_Problem to solve_: Write every line below out again, exactly as given, but leave out the pictures.

_Material provided_:
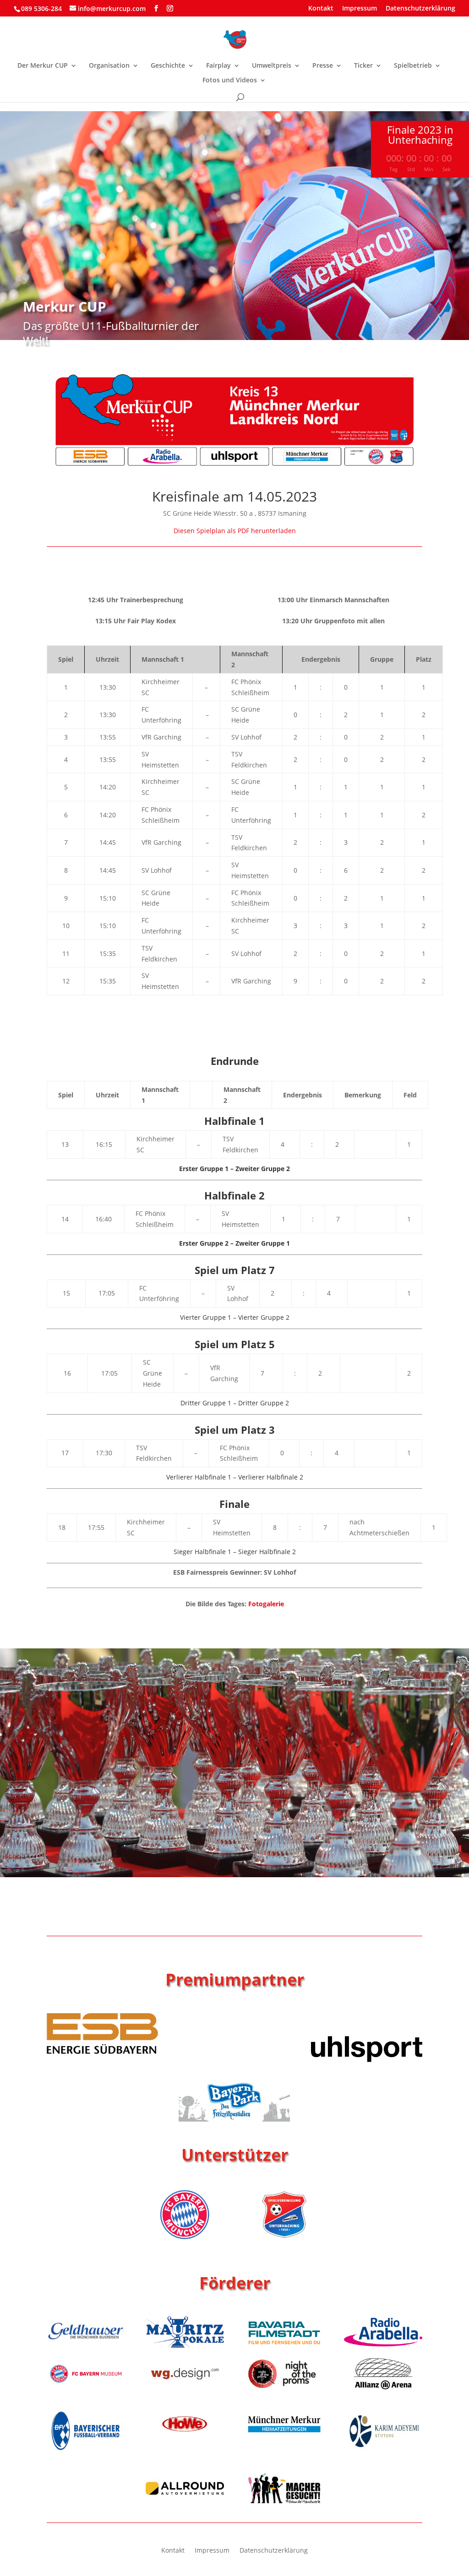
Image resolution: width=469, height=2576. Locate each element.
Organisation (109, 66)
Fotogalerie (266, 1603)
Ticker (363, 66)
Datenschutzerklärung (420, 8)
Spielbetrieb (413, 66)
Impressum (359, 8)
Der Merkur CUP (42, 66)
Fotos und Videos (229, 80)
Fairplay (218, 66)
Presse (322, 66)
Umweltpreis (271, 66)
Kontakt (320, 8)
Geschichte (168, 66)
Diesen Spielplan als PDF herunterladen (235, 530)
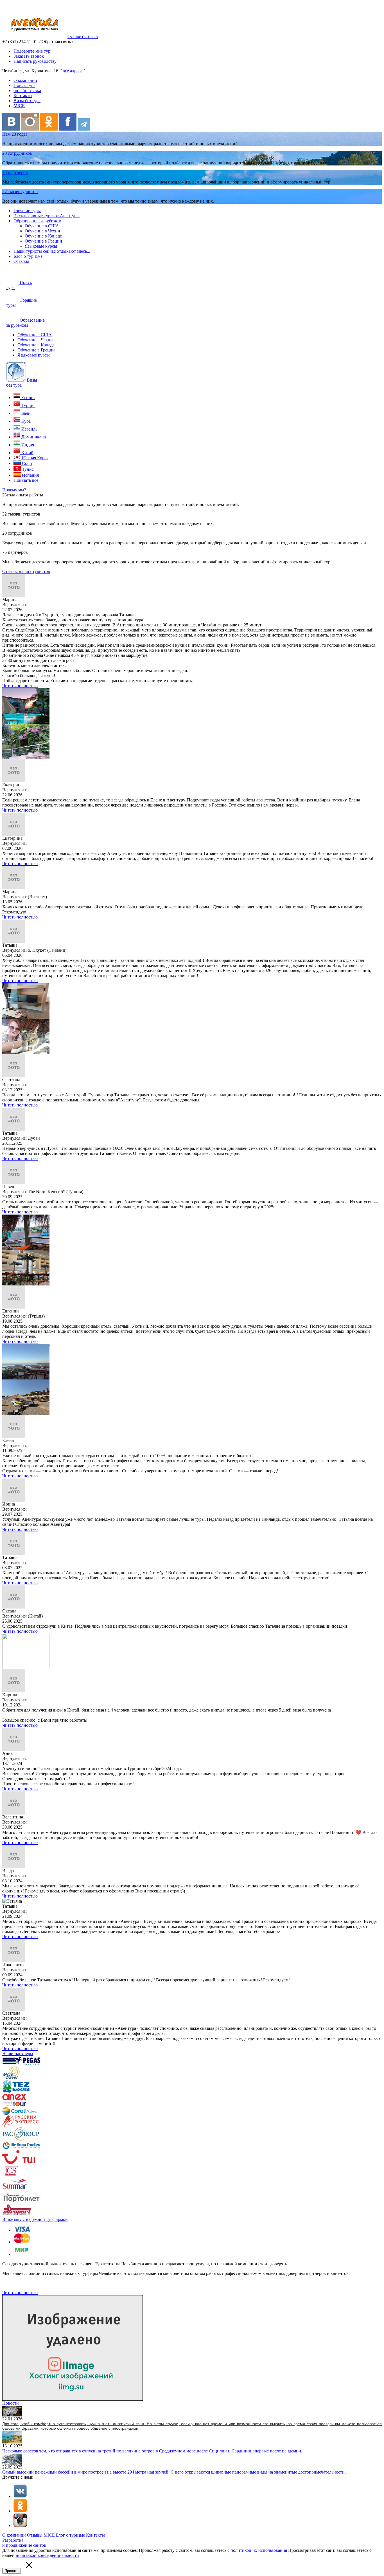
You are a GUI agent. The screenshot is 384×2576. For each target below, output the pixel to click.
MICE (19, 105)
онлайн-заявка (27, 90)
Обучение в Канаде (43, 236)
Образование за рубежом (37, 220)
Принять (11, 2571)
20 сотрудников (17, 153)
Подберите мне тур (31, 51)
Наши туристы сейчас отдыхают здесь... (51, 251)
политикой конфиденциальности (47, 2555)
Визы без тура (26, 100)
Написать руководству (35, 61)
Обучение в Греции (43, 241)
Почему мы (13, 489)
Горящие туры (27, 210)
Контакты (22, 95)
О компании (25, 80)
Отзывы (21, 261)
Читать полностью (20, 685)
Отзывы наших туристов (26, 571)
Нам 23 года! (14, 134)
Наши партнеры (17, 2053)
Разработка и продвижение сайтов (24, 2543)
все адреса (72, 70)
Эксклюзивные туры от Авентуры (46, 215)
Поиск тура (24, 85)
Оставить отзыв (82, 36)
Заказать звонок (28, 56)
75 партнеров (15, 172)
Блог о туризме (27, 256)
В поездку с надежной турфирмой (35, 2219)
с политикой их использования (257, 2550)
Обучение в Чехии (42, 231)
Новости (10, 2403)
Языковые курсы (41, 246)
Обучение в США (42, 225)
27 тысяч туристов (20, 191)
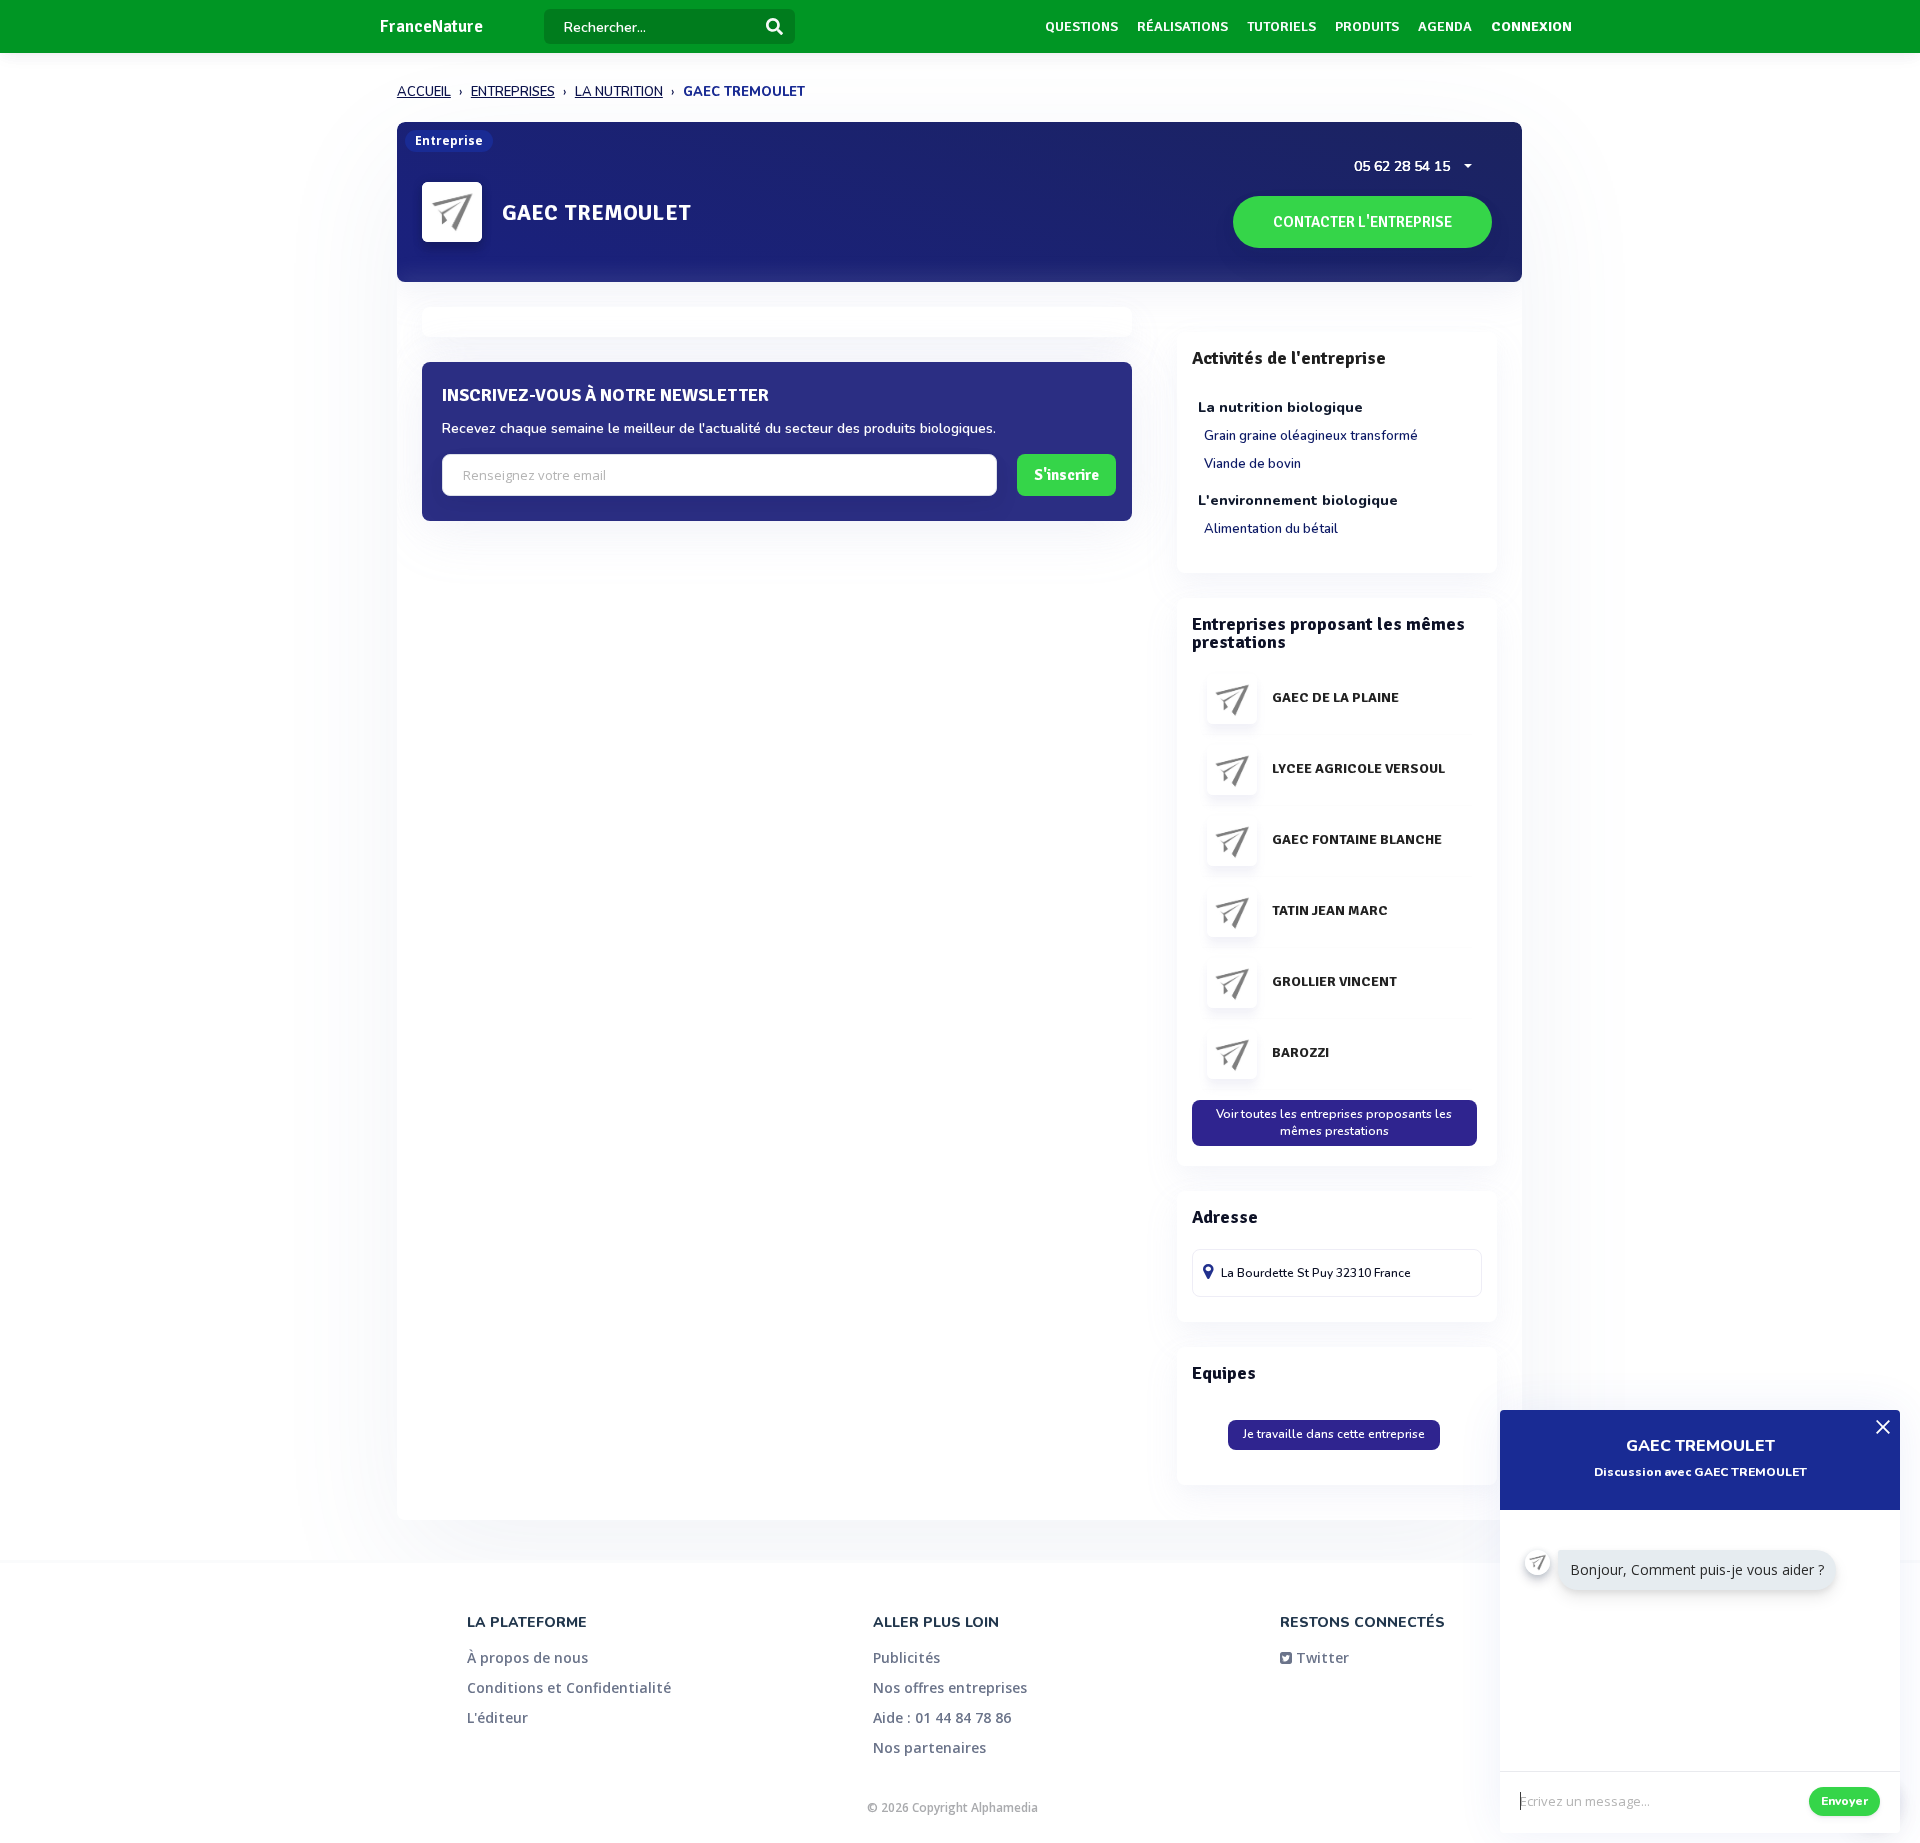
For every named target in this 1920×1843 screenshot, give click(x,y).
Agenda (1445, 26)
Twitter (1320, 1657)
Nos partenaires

_Written answer_:
Image resolution: width=469, height=2576. Locate each element.
Organisation (109, 66)
Fotogalerie (266, 1603)
Ticker (363, 66)
Datenschutzerklärung (420, 8)
Spielbetrieb (413, 66)
Impressum (359, 8)
Der Merkur CUP (42, 66)
Fotos und Videos (229, 80)
Fairplay (218, 66)
Presse (322, 66)
Umweltpreis (271, 66)
Kontakt (320, 8)
Geschichte (168, 66)
Diesen Spielplan als PDF herunterladen (235, 530)
You are a GUI agent. The screenshot is 384×2576. For each target below, output the pixel to click.
MICE (19, 105)
онлайн-заявка (27, 90)
Обучение в Канаде (43, 236)
Образование за рубежом (37, 220)
Принять (11, 2571)
20 сотрудников (17, 153)
Подберите мне тур (31, 51)
Наши туристы сейчас отдыхают здесь... (51, 251)
политикой конфиденциальности (47, 2555)
Визы без тура (26, 100)
Написать руководству (35, 61)
Обучение в Греции (43, 241)
Почему мы (13, 489)
Горящие туры (27, 210)
Контакты (22, 95)
О компании (25, 80)
Отзывы (21, 261)
Читать полностью (20, 685)
Отзывы наших туристов (26, 571)
Нам 23 года! (14, 134)
Наши партнеры (17, 2053)
Разработка и продвижение сайтов (24, 2543)
все адреса (72, 70)
Эксклюзивные туры от Авентуры (46, 215)
Поиск тура (24, 85)
Оставить отзыв (82, 36)
Заказать звонок (28, 56)
75 партнеров (15, 172)
Блог о туризме (27, 256)
В поездку с надежной турфирмой (35, 2219)
с политикой их использования (257, 2550)
Обучение в Чехии (42, 231)
Новости (10, 2403)
Языковые курсы (41, 246)
Обучение в США (42, 225)
27 тысяч туристов (20, 191)
For every named target in this 1920×1843 screenshot, give click(x,y).
Agenda (1445, 26)
Twitter (1320, 1657)
Nos partenaires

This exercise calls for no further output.